PDA

View Full Version : Indexed Database Table in Excel for Lookup



abraxus
09-17-2013, 08:39 PM
bare with me here....

i am using excel 2012, and i have one worksheet that has 4000 records to process, and for each of those 4000 records, i have to look up a value from another worksheet that has over 600,000 rows just to get a value, and for each row in the first, i have to do this about 10 times (dont ask, it's for corporate data processing)

currently they are using formulas and VLOOKUP (5 times for each row in the first) - and the process takes about 40 minutes to process - i converted it to an in memory array in VBA thinking that would speed things up, but it didnt speed it up all that much

i am doing this in VBA, and i am trying to come up with something that speed up the process considerably, and i am thinking that if i could dynamically create an indexed database table (like using access object library?) and then using some select statements or table searches based on the index within the loop instead of in memory arrays to see if might be faster

got everything i try to look up assumes that i'm trying to connect excel to an existing database... that's not what i want to do - i just want to create an "in memory" temporary look up table that has an index which i can use to get the associated value i need from the 600,000 record table quicker than scanning manually thru the in memory array

am i just dreaming that this might be possible? or is the size of these two worksheet, simply too large to process any faster?

i know how to write vba code pretty well, and i'm familiar with database schemas and stuff, and if i was within access or connected to an existing database, this would be simple - i just want to to use vba excel to create an indexed temporary table, thinking that it might be faster to process within the 4000 record loop

just some sample code would be great is any of you have any ideas

google doesnt help at all

abraxus
09-17-2013, 09:17 PM
the reason time is so important is because this 40 minute process has to be repeated hundreds of times every month, and i cannot talk them into the logical decision of just using SQL to do it, because the king pins at corporate dont know how to program in SQL

snb
09-18-2013, 04:58 AM
You can use a dictionary.

Kenneth Hobs
09-18-2013, 07:47 AM
As a decision maker, I would have used a database rather than Excel if I had over 100,000 records.
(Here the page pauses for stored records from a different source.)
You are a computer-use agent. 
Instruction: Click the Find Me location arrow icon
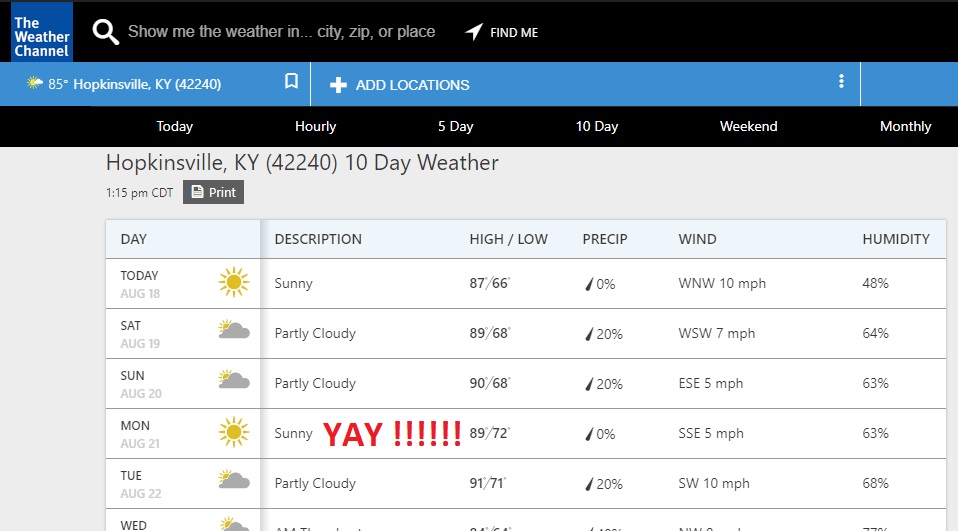(x=474, y=32)
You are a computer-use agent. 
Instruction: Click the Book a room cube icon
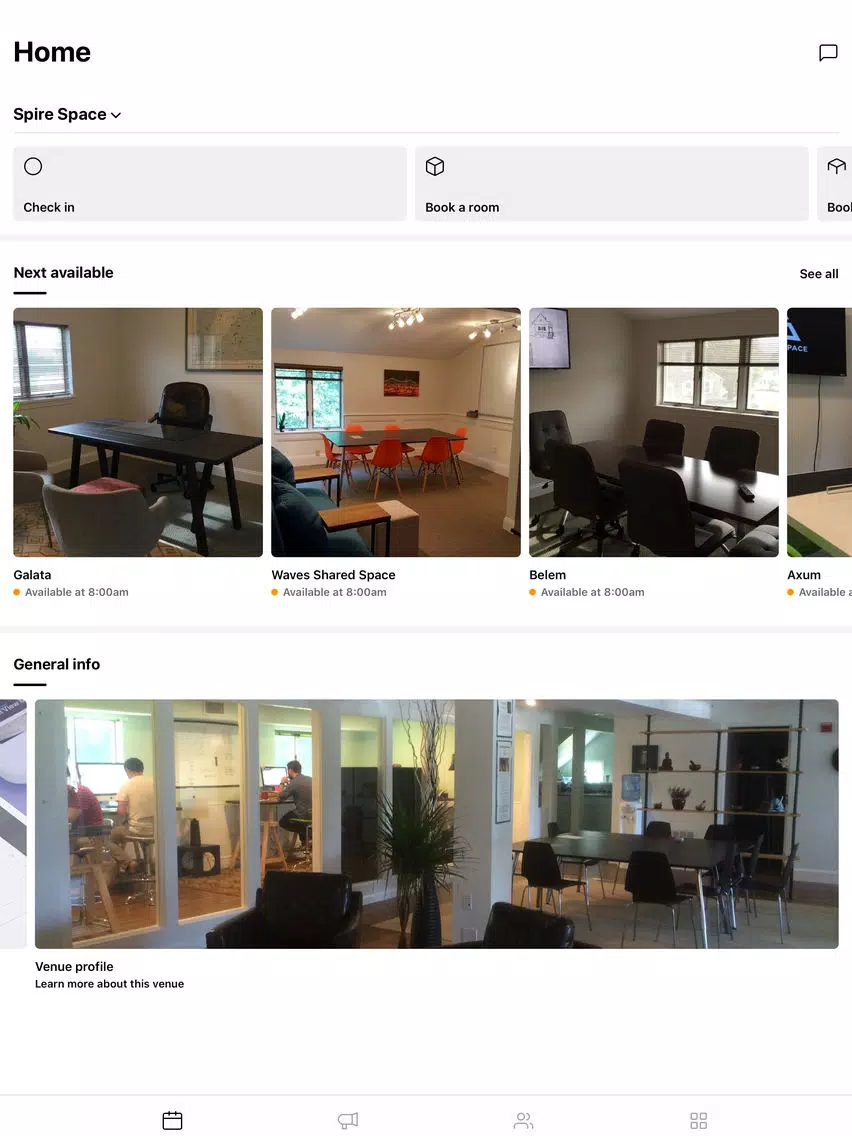pyautogui.click(x=435, y=167)
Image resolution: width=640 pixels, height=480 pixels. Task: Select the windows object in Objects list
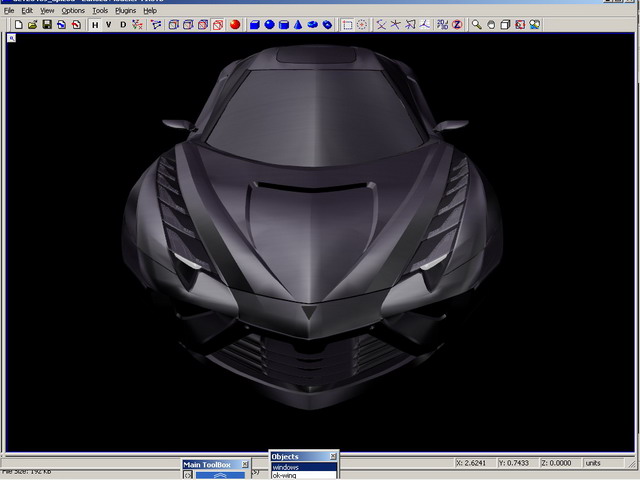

Arrays should be much faster. I suspect that it slows down due to how you write data back. If you don't need dynamic data, write the value back, not a worksheet formula. For my speed routines, see: http://vbaexpress.com/kb/getarticle.php?kb_id=1035

If arrays are used, the index of the array can be used.

Dictionary methods can work well as snb said. e.g.

Sub Demo()
'Early Binding method requires Reference: MicroSoft Scripting Runtime, scrrun.dll
Dim A() As Variant
Dim i As Long
Dim pos As Long
Dim s As String
'Dim dic As Object 'Late Binding method
'Dim dic As Dictionary 'Early Binding method
If dic Is Nothing Then Set dic = New Dictionary 'Early Binding Method
'Set dic = CreateObject("Scripting.Dictionary") 'Late Binding method

dic.CompareMode = BinaryCompare
For i = 1 To 12
dic.Add "Key" & i, "Item" & i
Next i

A() = dic.Keys
MsgBox Join(A(), vbLf)
End Sub

You might try VBA's Range Find method rather than a Workbook vLookup function.

If you like SQL methods, ADO might be of use. It tends to have overhead and be slow but with that much data, it might be worth the cost.

' Tools > References > Microsoft ActiveX Data Objects 2.x, or 2.8, or 6.0 Library
Sub GetData()
' Sample demonstrating how to return a recordset from a workbook
Dim cn As ADODB.Connection, strQuery As String, rst As ADODB.RecordSet, strConn As String
Dim varData As Variant
Dim wbName As String
Set cn = New ADODB.Connection
' strConn = "Provider=Microsoft.Jet.OLEDB.4.0;Data Source=" & ActiveWorkbook.FullName & ";" & _
' "Extended Properties=""Excel 8.0;HDR=Yes;"""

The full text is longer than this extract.